Willing and able to comply with all protocol-specified assessments and the trial visit schedule.
Patient has been advised to take measures to avoid or minimise exposure of the skin to UV light, including sunbathing and solarium use for the duration of the trial and for 4 weeks following last administration of MOv18 IgE.
Exclusion criteria
Non-epithelial tumour origin of the ovary, the fallopian tube, or the peritoneum (i.e., germ cell tumours).
Ongoing malignant ascites requiring drainage >500cc within 2 weeks prior to Day 1.
Anorexic and unable to eat.
Taking beta-blockers (at PI discretion) and unable to interrupt beta-blockade (which may counteract the therapeutic effects of adrenaline), or full dose tricyclic anti-depressants/MAOIs (which can dangerously augment the effects of adrenaline). These agents should be discontinued at least 4 half-lives before administration of the first dose of MOv18 IgE. Treatment may be reintroduced 48 hours post dose administration.
i. Note: Beta blockers may continue if, in the opinion of the Investigator, it would not pose additional risk to the patient ii. Note: Only applies to full dose tricyclic anti-depressants. Low dose tricyclic anti-depressants to support conditions such as peripheral neuropathy, chronic pain, or insomnia, may be permitted at PI discretion
History of laryngeal oedema, uncontrolled or high-risk asthma, or anaphylaxis. Patients with a history of hypersensitivity to carboplatin, taxanes, or contrast media may enter the trial at the Investigator's discretion.

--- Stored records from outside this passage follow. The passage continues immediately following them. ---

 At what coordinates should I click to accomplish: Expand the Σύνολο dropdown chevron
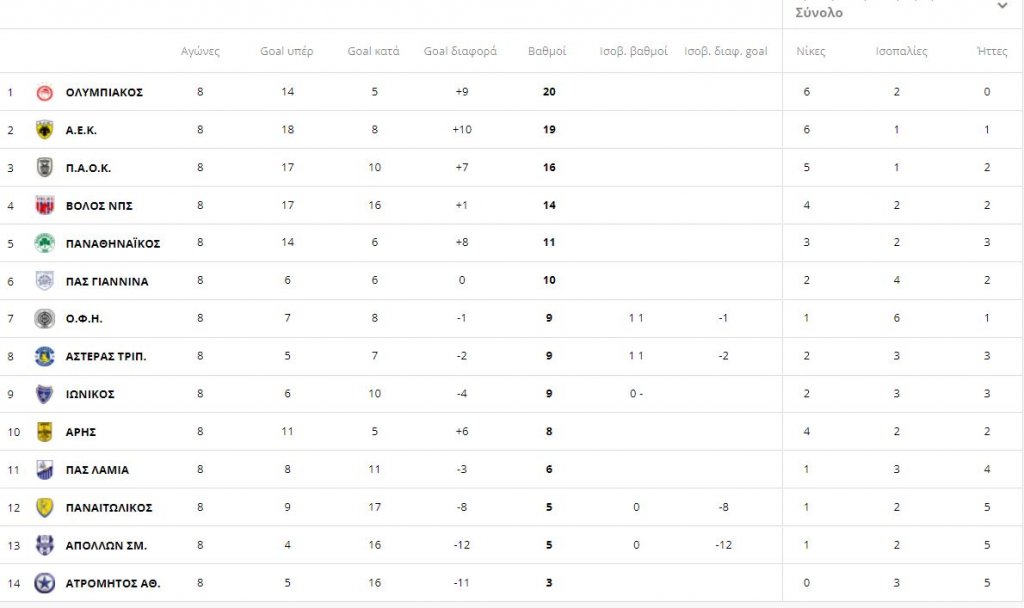pyautogui.click(x=1002, y=7)
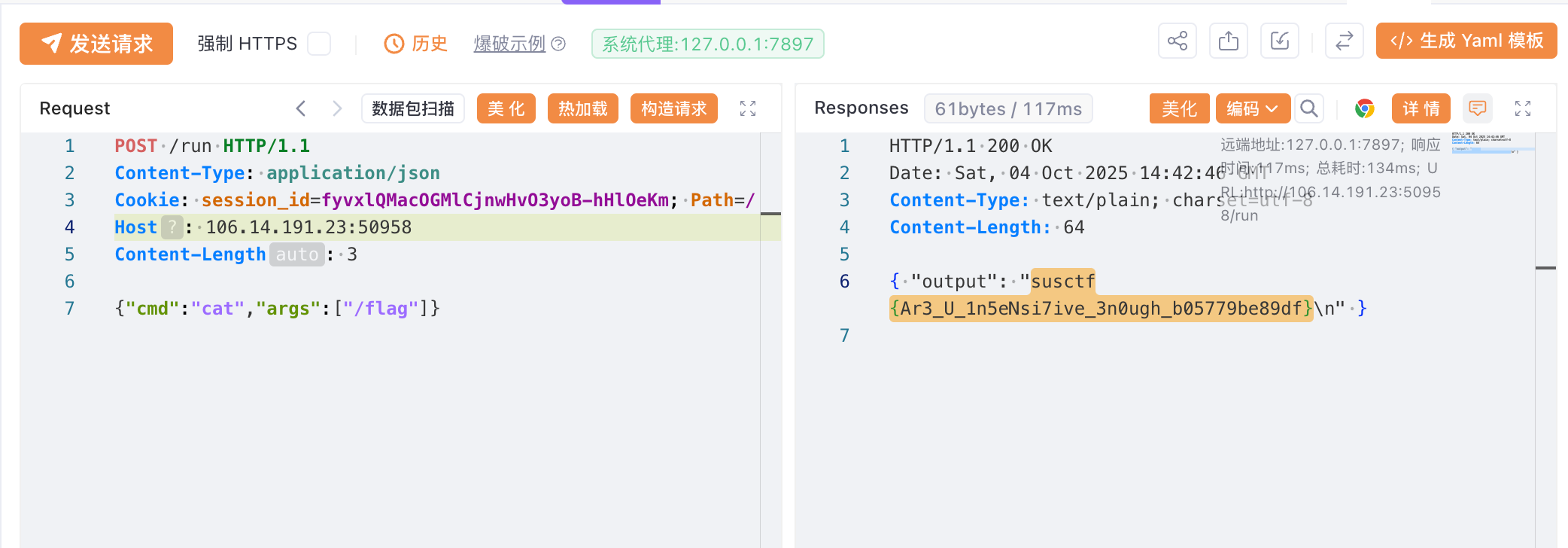Click the export upload icon
The width and height of the screenshot is (1568, 548).
[x=1229, y=41]
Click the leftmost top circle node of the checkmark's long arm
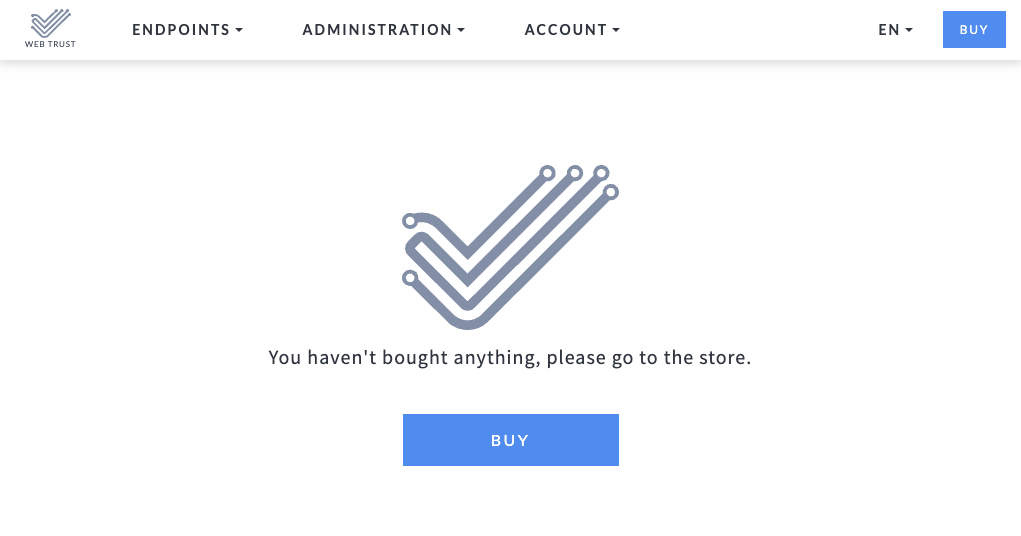The height and width of the screenshot is (536, 1021). (547, 173)
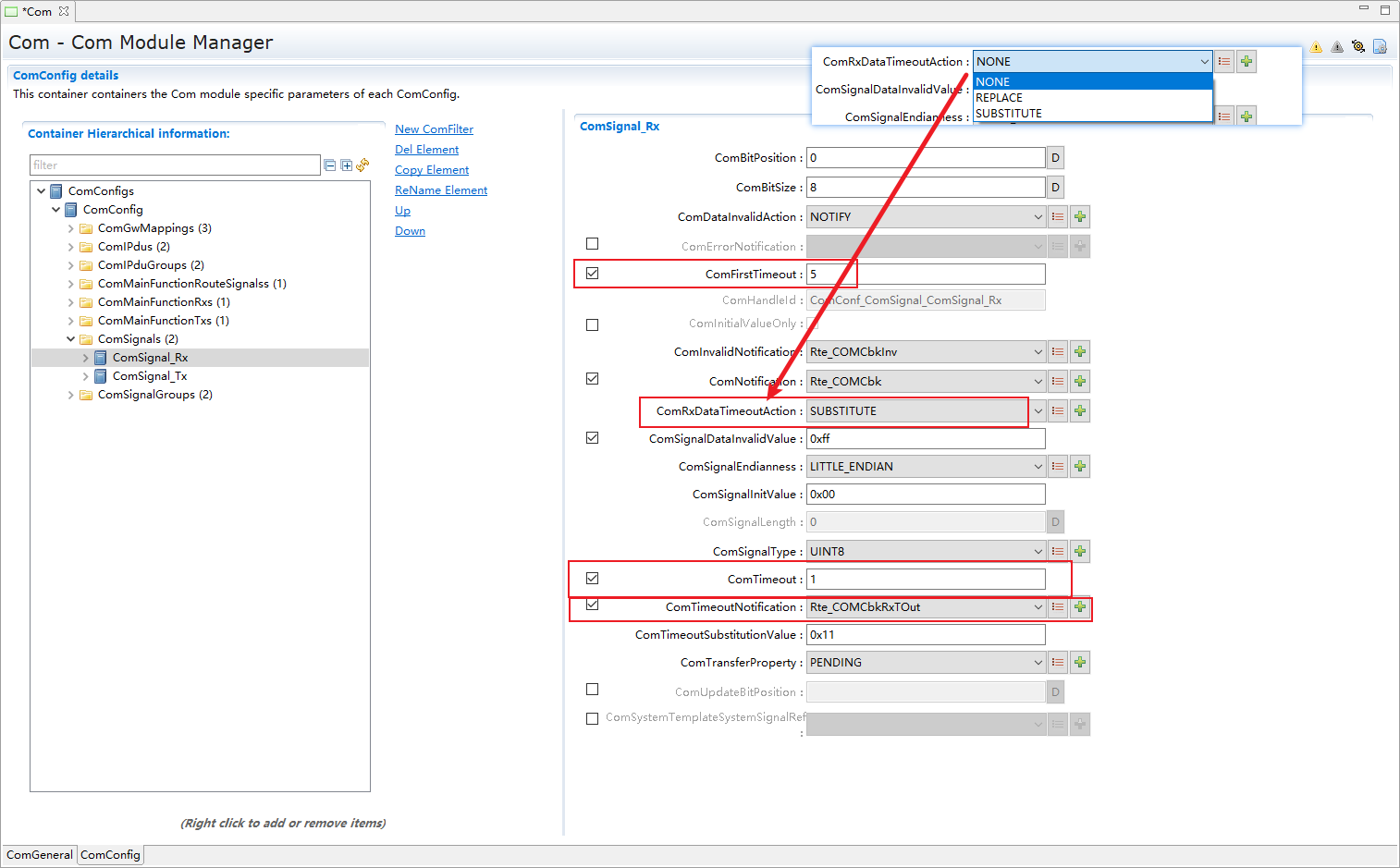The width and height of the screenshot is (1400, 868).
Task: Click the expand all tree icon
Action: point(346,165)
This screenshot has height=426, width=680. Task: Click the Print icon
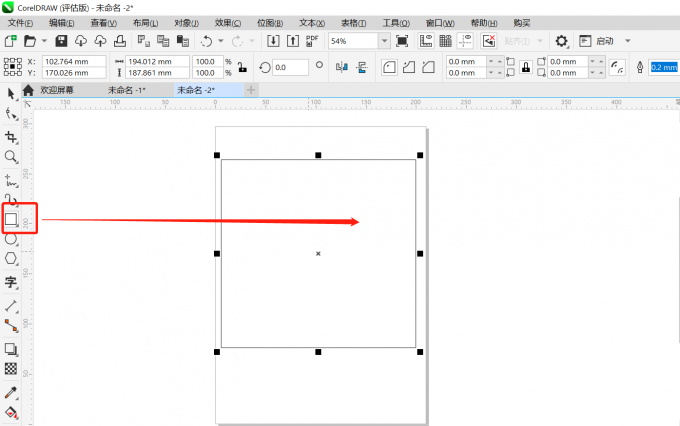click(119, 41)
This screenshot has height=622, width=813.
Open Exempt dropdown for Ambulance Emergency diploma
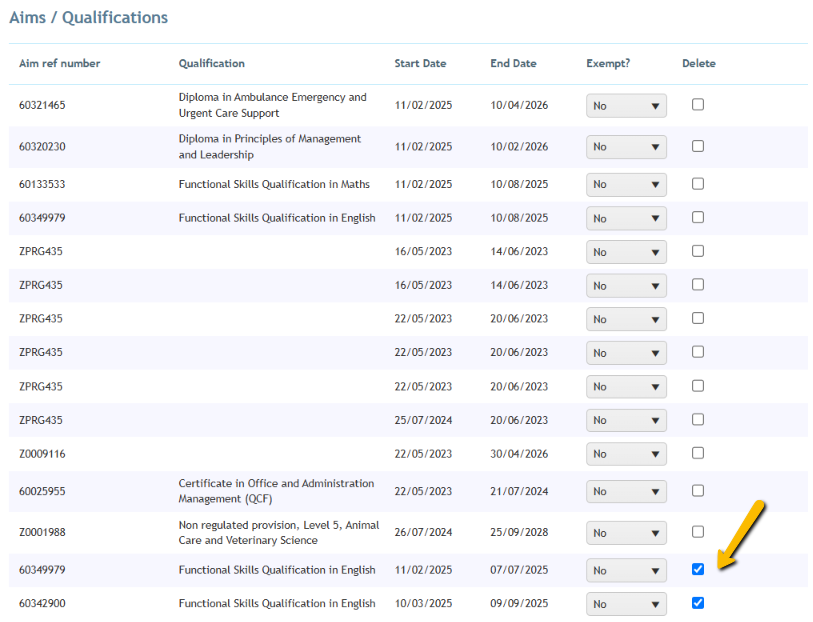[626, 106]
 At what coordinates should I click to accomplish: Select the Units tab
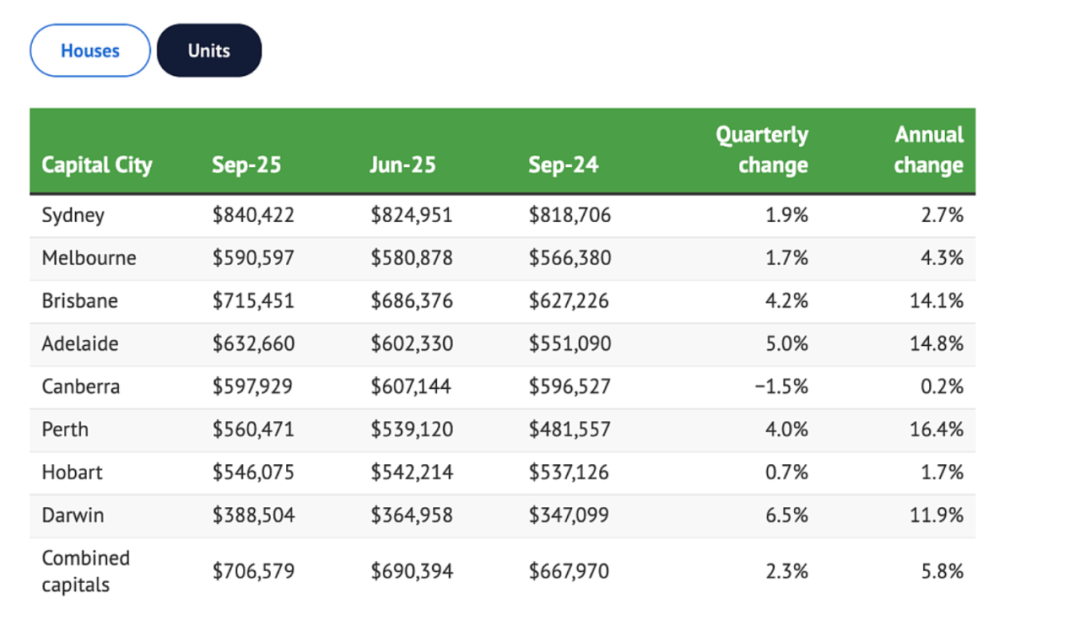click(209, 51)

History of parasitic infections, such as helminthiasis.
Baseline elevation in serum tryptase (indicating possible mastocytosis) or a positive BAT. Tryptase normal range is 2-15 ng/mL.
Receiving systemic anti-cancer therapy, including immunostimulatory agents (e.g., cytokine-based modality, antigen-specific peptide immunotherapy, immune checkpoint blockade, co-stimulatory agonists) within 28 days of Cycle 1 Day 1.
Administration of other simultaneous chemotherapy drugs, anti-cancer therapy or anti-neoplastic hormonal therapy, or simultaneous radiotherapy during the trial treatment period (hormonal replacement therapy and denosumab is permitted).
Receiving radiation therapy within 14 days prior to Day 1. Local palliative radiotherapy is permitted; however, if the radiotherapy is to a target lesion, that lesion must be excluded from tumour response assessments.
Chronic treatment with systemic corticosteroids or other systemic immunosuppressive medications (including but not limited to prednisone (>10 mg), cyclophosphamide, azathioprine, methotrexate, thalidomide, and anti-TNF agents) within 14 days prior to Day 1, or anticipated requirement for systemic immunosuppressive medications during the trial.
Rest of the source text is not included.